:: CONSIGNE ::
Pouvez-vous poursuivre le texte sur le féminisme universel et son rejet du relativisme culturel, en reprenant juste après sa dernière phrase ?

L’un des fondements du féminisme universel est son rejet du relativisme culturel. Ce dernier, souvent invoqué pour justifier des pratiques discriminatoires au nom de traditions ou de croyances religieuses, constitue une menace directe pour les libertés fondamentales des femmes. Le féminisme est universel car il affirme que les droits ne peuvent être négociés ni subordonnés à des considérations culturelles. En Europe, le combat pour l’émancipation des femmes se heurte à la résurgence de revendications communautaristes qui, sous couvert de traditions religieuses ou d’appartenances ethniques, tentent d’imposer des normes contraires aux principes fondamentaux de liberté et d’égalité. Ces injonctions patriarcales, parfois relayées par des figures d’autorité locales ou légitimées par des complicités politiques, visent à maintenir les femmes dans des rôles subalternes, niant leur autonomie et bafouant les fondements même de l’idéal démocratique et de la laïcité. Il ne peut y avoir de tolérance face à ces régressions : défendre les droits des femmes, c’est refuser sans ambiguïté toute concession à des normes qui les oppriment.

:: DONNÉES FOURNIES ::
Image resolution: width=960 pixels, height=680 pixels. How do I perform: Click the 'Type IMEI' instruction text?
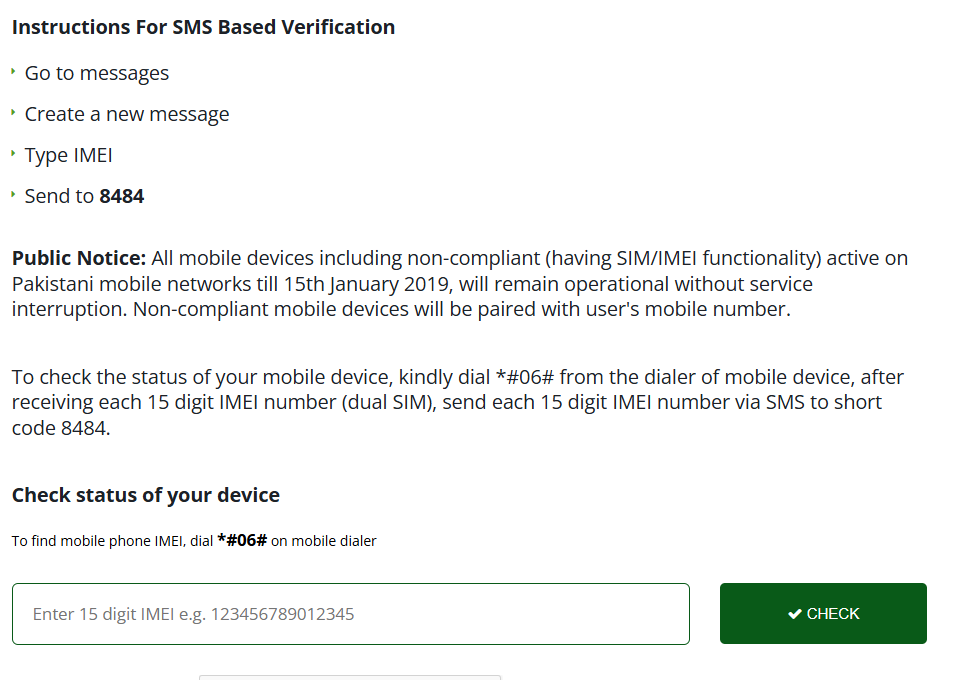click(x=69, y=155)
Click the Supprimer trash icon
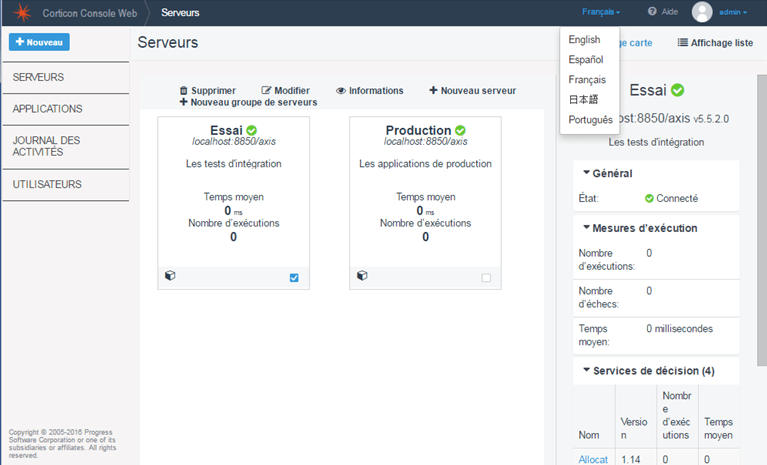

:: RÉPONSE ::
La laïcité joue ici un rôle central. Elle garantit que les lois et politiques publiques restent indépendantes de toute influence religieuse ou communautaire susceptible de limiter les droits des femmes. Lorsque la laïcité recule, comme cela peut être observé dans certains contextes européens ou internationaux, ce sont souvent les droits des femmes qui en pâtissent en premier. Par exemple, depuis la prise de pouvoir des Talibans en 2021, l’Afghanistan est marqué par une régression drastique des droits humains, notamment ceux des femmes. Les Talibans imposent une vision ultra‑conservatrice de la société, interdisant aux femmes l’accès à l’éducation, au travail et à la vie publique. Sous prétexte de respecter la charia, ils instaurent une ségrégation de genre qui confine les femmes à leur domicile, les privant de leurs libertés fondamentales et les réduisant à une existence marginalisée.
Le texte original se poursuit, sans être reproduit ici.